I’ve looked at the answers to this question, and unfortunately none of them has helped me so far.
Not to beat about the bush, the second edition of C# in Depth is now in copy edit. I want to be able to see what the copy editor’s done really easily, so I can reject or accept his changes.
We’re using a modified form of docbook, but I’m happy enough looking at the raw XML source. All fine so far – except that when the copy editor makes a change, that can change the line wrapping. So something that used to read:
<para>Foo bar baz second line</para>
now reads
<para>Foo bar grontle baz second line</para>
Now the real change here is the insertion of “grontle”. I don’t care that “baz” has moved from the first line to the second line, but all the diff tools I’ve seen do.
I realise that one option would be to reformat the whole document (or possibly just whole paragraphs) into single lines… but that’s then really hard to read, because diff tools don’t wrap when they’re displaying.
I’m sure I can manage with the tools I’ve got, but if anyone knows of anything better, I’d be really glad to hear about it. I suspect my publishers would too.

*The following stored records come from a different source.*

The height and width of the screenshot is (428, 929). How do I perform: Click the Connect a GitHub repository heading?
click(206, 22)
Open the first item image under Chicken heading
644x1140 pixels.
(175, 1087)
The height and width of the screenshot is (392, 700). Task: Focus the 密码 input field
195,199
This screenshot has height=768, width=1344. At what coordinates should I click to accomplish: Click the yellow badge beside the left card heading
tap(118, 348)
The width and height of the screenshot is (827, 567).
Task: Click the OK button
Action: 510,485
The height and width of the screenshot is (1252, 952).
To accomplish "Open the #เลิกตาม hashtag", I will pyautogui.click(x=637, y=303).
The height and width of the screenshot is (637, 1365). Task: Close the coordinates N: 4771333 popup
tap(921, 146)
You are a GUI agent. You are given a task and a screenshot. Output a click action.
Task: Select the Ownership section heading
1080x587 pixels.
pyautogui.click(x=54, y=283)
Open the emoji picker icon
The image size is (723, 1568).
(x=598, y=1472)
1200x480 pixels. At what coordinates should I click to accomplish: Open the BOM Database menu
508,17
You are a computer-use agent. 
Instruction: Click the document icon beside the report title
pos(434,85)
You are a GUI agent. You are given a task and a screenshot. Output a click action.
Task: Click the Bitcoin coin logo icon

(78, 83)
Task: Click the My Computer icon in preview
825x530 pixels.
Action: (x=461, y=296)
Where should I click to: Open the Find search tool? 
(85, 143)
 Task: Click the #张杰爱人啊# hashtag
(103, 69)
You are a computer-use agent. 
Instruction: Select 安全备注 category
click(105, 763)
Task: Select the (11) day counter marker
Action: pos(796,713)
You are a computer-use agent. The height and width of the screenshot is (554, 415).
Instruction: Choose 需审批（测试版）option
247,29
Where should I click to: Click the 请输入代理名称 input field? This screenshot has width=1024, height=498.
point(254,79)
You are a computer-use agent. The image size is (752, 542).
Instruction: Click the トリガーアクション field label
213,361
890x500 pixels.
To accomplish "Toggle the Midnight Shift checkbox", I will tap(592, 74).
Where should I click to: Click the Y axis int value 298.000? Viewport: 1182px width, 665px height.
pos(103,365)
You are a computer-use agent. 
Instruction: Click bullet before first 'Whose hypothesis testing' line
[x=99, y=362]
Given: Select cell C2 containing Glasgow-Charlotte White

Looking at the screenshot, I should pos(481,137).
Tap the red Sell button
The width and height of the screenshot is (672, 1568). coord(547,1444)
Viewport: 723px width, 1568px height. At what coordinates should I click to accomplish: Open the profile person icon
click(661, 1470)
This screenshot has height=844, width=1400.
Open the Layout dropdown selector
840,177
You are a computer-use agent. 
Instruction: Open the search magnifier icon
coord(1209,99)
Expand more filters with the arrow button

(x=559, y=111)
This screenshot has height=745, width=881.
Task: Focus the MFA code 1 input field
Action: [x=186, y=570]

(I’ve included the Windows tag here because I’d really need it to be available on Windows. I’d like to hear about any non-Windows software too, but only in case I could help to build it on Windows.
Solution:
Looks like SourceGear DiffMerge will give you this, with its ruleset support for XML (and lots of other languages). I’m not sure if it will fix all your problems, because the example is of course a simplification of the actual program. I tried slightly more complex changes, and those seem to work fine too.